Un contrat sur nos têtes : une mise en scène de Lodoïs Doré à l’Espace 44
Un Contrat

Qui n’est jamais allé voir un analyste de nos jours ? Le mal du siècle a besoin de médecins du siècle, et c’est cela qu’exprimait la pièce que nous présentait l’Espace 44 la semaine dernière (du 9 au 14 février 2016). Mise en scène de l’œuvre théâtrale de Tonino Benacquista Un Contrat, par Lodoïs Doré.

Une mise en scène signée Lodoïs Doré

Sur scène, deux comédiens (Loïc Bonnet et Victor Bratovic), un analyste et un analysant, un patient et son médecin, l’un pile, l’autre face. Pile ou face car c’est à cela que se joue la répartition des rôles au moment de l’extinction des feux. La lourde tâche de distribution est laissée à l’un des spectateurs, qui lance la pièce, au propre comme au figuré.

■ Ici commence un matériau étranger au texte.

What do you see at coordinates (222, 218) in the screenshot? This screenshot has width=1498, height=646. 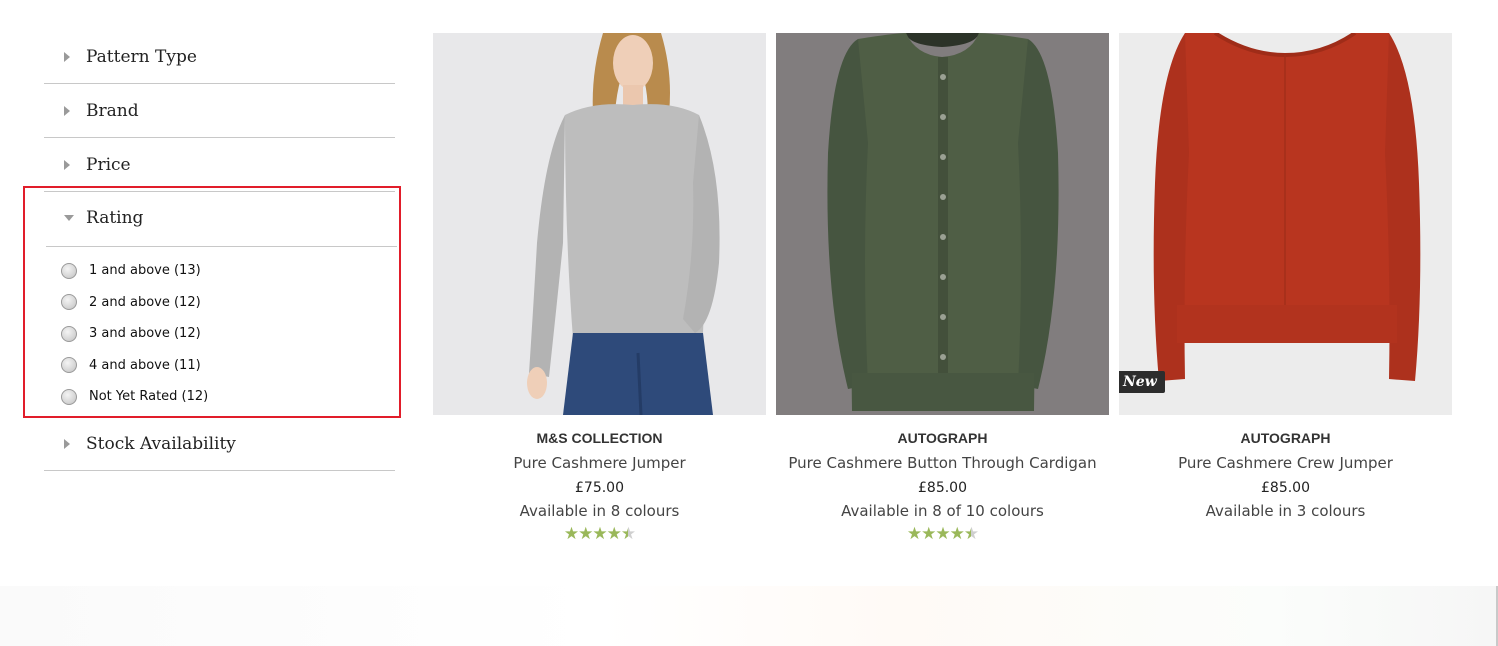 I see `facet-rating: Rating` at bounding box center [222, 218].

En ce samedi 13 février 2016, pile sera l’analyste, et c’est Loïc Bonnet qui le jouera. Un visage juvénile, un physique de premier de la classe, le rôle semble lui coller à la peau. Face à lui c’est à Victor Bravotic, grand, bien bâti, d’incarner le mafieux torturé. On n’imagine pas une autre répartition des rôles, jusqu’à se demander si la pièce de monnaie n’est pas pipée pour leur accorder toujours les mêmes. Pourtant, la veille encore, les rôles étaient inversés. Travail supplémentaire de mémorisation, de jeu, et effet réussi pour cette originalité signée Lodoïs Doré. Mais pourquoi empêcher deux comédiens d’incarner, à leur manière, deux personnages très différents dans un même cycle de représentations ?

Un silence qui parle

Le spectateur est invité à entrer dans le cabinet de l’analyste au même titre que le patient. Décor réaliste, divan, fauteuil, tout est ordonné, calculé, millimétré, immaculé. Une sculpture en face de nous, c’est Le Cri d’Edvard Munch. Deux hommes se font face, tous deux vêtus de costumes impeccables. Frontière de l’interdit social, de la correction appropriée, le mur entre eux s’effrite un peu plus à chaque minute. Et c’est l’omniprésence de la mort dans les silences, qui finit par venir à bout de l’incompréhension. C’est finalement dans ces silences, davantage que dans les éclats de voix, que la relation se tisse, que l’humanité des personnages surgit. Deux hommes en apparence différents partagent leur soif de vivre et leur peur de mourir. Le silence épanche les esprits davantage que les mots creux. La mort ne peut être exprimée avec des mots, quand même le mot « tuer » ressemble davantage au « chant d’un oiseau » qu’à la réalité de l’acte. L’humanité se construit dans le silence qui ne connait pas les barrières du langage.

Un Cri pour briser le silence

Nous regardons et sommes regardés par une sculpture représentant Le Cri d’Edvard Munch. Mise en valeur au centre de la scène, face au public, éclairée d’un projecteur rouge, la sculpture nous dévisage de son regard fou. Elle nous annonce la teneur de la pièce. Dépourvu de cheveux, les traits émaciés et le teint cadavérique, ce troisième personnage qui nous est ainsi donné à voir semble avoir été totalement déshumanisé. Pont entre la scène et notre réalité.

Peur de la mort, déshumanisation par le meurtre, haine, secrets, altérité. Le regard que nous lance la sculpture du Cri de Munch nous accroche et ne nous lâche plus jusqu’à la dernière minute. Elle comble les silences, chargée de sens. L’expressionnisme de Munch représente, sur l’espace scénique, la tension psychologique introspective, la loi du silence et du secret, la volonté d’exprimer, d’extérioriser sa terreur. Tous ces éléments de l’expressionnisme de Munch viennent en contrepoint du silence omniprésent, et des non-dits. Ainsi, les arts se répondent, art du silence qui est ici d’or, art de la mise en scène, art du jeu, et art plastique. Tous ces éléments se mêlent, s’imbriquent et répondent à l’esthétique de la sculpture, tout en enroulement. Cet enroulement agit comme un tourbillon de tourments, d’angoisse, de terreur, un cercle vicieux auquel ni les personnages, ni le spectateur ne peuvent échapper. La pièce demeure une boucle, où se répètent par trois fois les mêmes gestes, arrivée, discussion, départ. La fin n’annonce que le recommencement. Chacun se quitte dans son rôle, mafieux, analyste, spectateur, mais chacun, pourtant, avec une part de l’autre, une nouvelle altérité, un lien d’humanité.